→ PROMPT
Rewrite the records as a numbered list without blank lines, covering only the stretch that opens with the line containing "How do I perform: Select" and closes with the line containing "coord(240,228)", both included. Leave the pictures out of your answer.

→ AVAILABLE DATA
--

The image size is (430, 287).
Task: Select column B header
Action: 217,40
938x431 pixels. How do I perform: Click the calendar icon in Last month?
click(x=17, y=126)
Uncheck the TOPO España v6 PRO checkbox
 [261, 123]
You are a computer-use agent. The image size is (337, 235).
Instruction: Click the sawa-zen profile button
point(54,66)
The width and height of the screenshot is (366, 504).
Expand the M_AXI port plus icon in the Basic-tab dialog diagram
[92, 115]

--

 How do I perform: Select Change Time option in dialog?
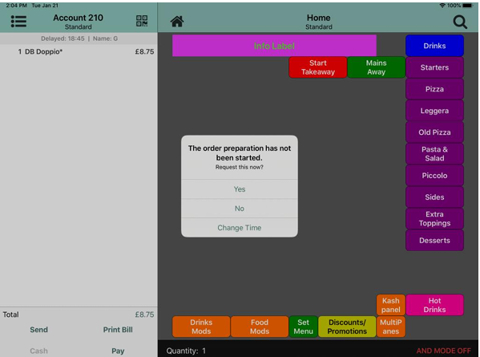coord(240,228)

--

→ EXPECTED ANSWER
1.  How do I perform: Select Change Time option in dialog?
2. coord(240,228)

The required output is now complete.